“Panorama“, das einst als Speerspitze des “Rotfunks“ galt, widmet sich nun vor allem dem Enthüllungsjournalismus - und dauert heute länger.

Hamburg. Heute Abend um 22 Uhr wird es bei "Panorama" so sein wie in der guten alten Zeit - zumindest ein bisschen. Statt wie sonst 30 wird die Sendung mal wieder 45 Minuten dauern. Die zusätzliche Viertelstunde ist so etwas wie ein Geburtstagsgeschenk der ARD an ihr ältestes Politmagazin, das dieser Tage sein 50-jähriges Bestehen feiert. Am 4. Juni 1961 ging "Panorama" erstmals auf Sendung.

Die Bedeutung des von Gert von Paczensky und Rüdiger Proske gegründeten Magazins war in den ersten drei Jahrzehnten seines Bestehens gewaltig. Als erster Redaktionsleiter moderierte Paczensky einen Beitrag schon mal so an: "Nun wollen wir uns noch ein wenig mit der Bundesregierung anlegen." Ein solcher Satz im öffentlich-rechtlichen Fernsehen galt in den frühen 60er-Jahren als Ungeheuerlichkeit. Schnell stand das Magazin im Ruf, die Speerspitze des "linken Rotfunks" zu sein, den manche Konservative im NDR sahen. Besonders hoch her ging es, als Alice Schwarzer am 11. März 1974 für "Panorama" vor laufender Kamera eine Abtreibung zeigen wollte. Die ARD-Intendanten verboten die Ausstrahlung des Beitrags.

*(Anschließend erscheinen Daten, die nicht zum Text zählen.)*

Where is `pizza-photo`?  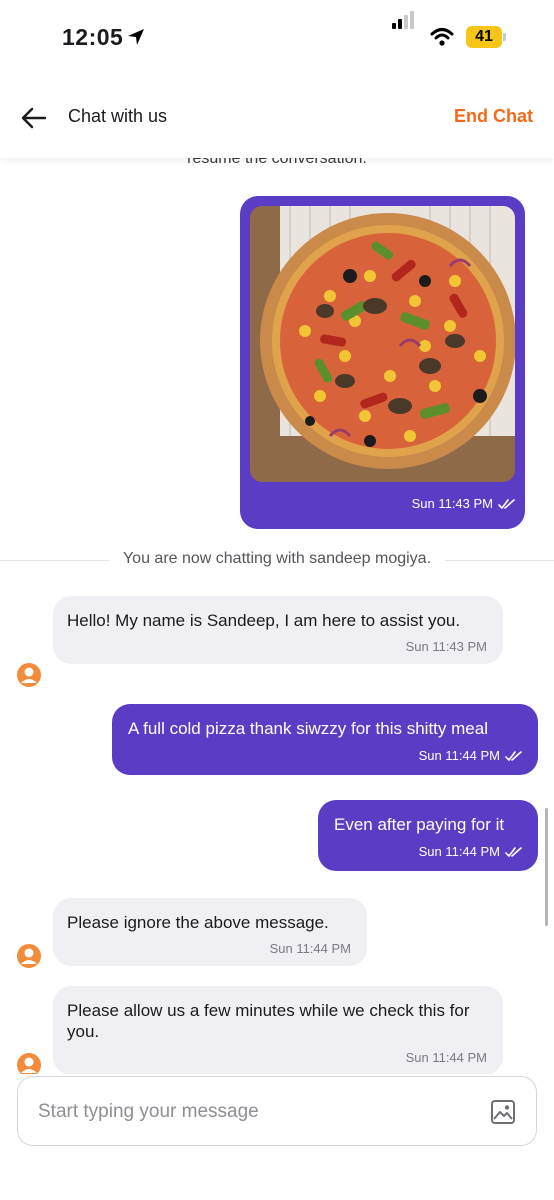 pizza-photo is located at coordinates (382, 344).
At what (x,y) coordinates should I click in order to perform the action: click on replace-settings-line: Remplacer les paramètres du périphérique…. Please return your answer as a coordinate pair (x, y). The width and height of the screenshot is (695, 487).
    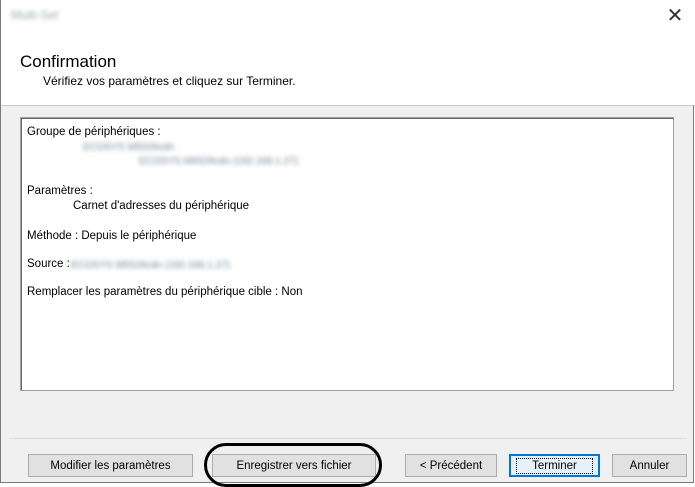
    Looking at the image, I should click on (165, 292).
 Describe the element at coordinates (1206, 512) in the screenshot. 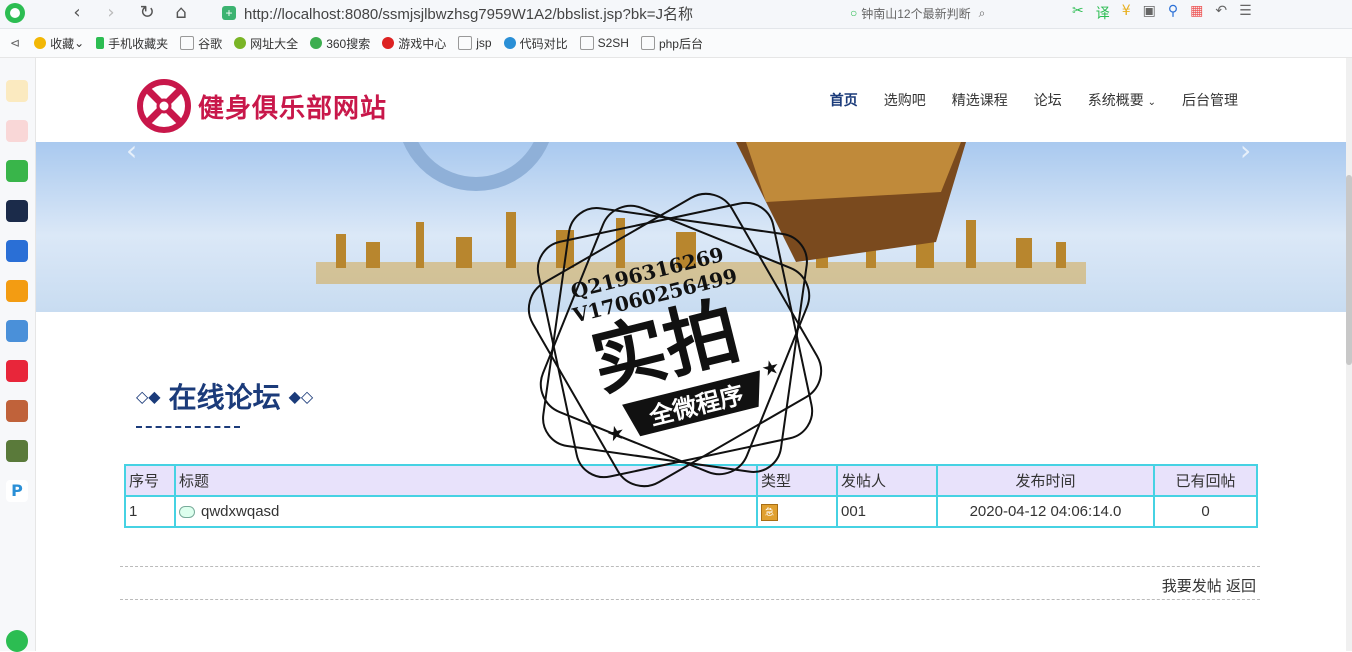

Daraufhin weigerte sich die Redaktion um den damaligen Redaktionsleiter Peter Merseburger, vor die Kamera zu treten. Nach dem Vorspann sahen die verblüfften Zuschauer ein leeres Studio, in dem nur "Tagesschau"-Sprecher Jo Brauner saß, der eine Erklärung der Redakteure verlas.

Hohe Wellen schlug auch ein Beitrag über die Proteste gegen den Bau des Atomkraftwerks Brokdorf vom 15. November 1976. Er führte dazu, dass der damalige Ministerpräsident von Schleswig-Holstein, Gerhard Stoltenberg, den NDR-Staatsvertrag kündigte. "Früher", sagt der derzeitige "Panorama"-Redaktionsleiter Volker Steinhoff, "haben wir die Welt verändert, ohne viel zu enthüllen." In den ersten Jahrzehnten des Magazins reichte es, für oder gegen etwas klar Stellung zu beziehen, um die Republik in Wallung zu versetzen. Eine der ersten richtigen Enthüllungen gelang einem "Panorama"-Redakteur namens Stefan Aust, der 1978 aufdeckte, dass der damalige baden-württembergische Ministerpräsident Hans Karl Filbinger noch unmittelbar vor Ende des Zweiten Weltkriegs Todesurteile gegen fahnenflüchtige Wehrmachtssoldaten verhängt hatte. Aust wurde später "Spiegel"-Chefredakteur. Auch andere namhafte Publizisten arbeiteten für "Panorama", etwa der spätere "FAZ"-Herausgeber Joachim Fest, Manfred Bissinger, der 1993 "Die Woche" gründete, oder der Historiker Sebastian Haffner. Auch Ulrike Meinhof produzierte 1965 Beiträge für das Magazin - fünf Jahre bevor sie in den Untergrund abtauchte.

Nach dem Ende des Kalten Krieges verloren ideologische Grabenkämpfe an Bedeutung. Auch die Rolle von "Panorama" relativierte sich. Die Redaktion verlegte sich vor allem auf investigative Reportagen. Doch politische Magazine hatten es nun schwer in der ARD. 2006 kürzte der damalige Programmdirektor Günter Struve ihre Sendezeit von 45 auf 30 Minuten. Die Redaktion von "Panorama" entdeckte daraufhin das NDR Fernsehen als neue Abspielfläche. Seit 2008 läuft dort das monothematische "Panorama - Die Reporter". Am 14., 21., und 28. Juni startet die Redaktion als Testballon jeweils um 21.15 Uhr eine norddeutsche Ausgabe des Politmagazins: "Panorama Nord".

Im Ersten bleibt nach dem Jubiläum wieder alles beim Alten: Trotz jüngster Erfolge wie den Reportagen über den Textildiscounter Kik und den AWD-Gründer Carsten Maschmeyer dauern "Panorama"-Sendungen künftig wieder 30 Minuten. Die Reportage "Unbequem und unbestechlich - 50 Jahre Panorama" schaffte es erst gar nicht ins Erste. Das NDR Fernsehen zeigt sie am Sonnabend um 23.15 Uhr.

Auf Panorama.de zeigt die Redaktion die besten Beiträge aus 50 Jahren.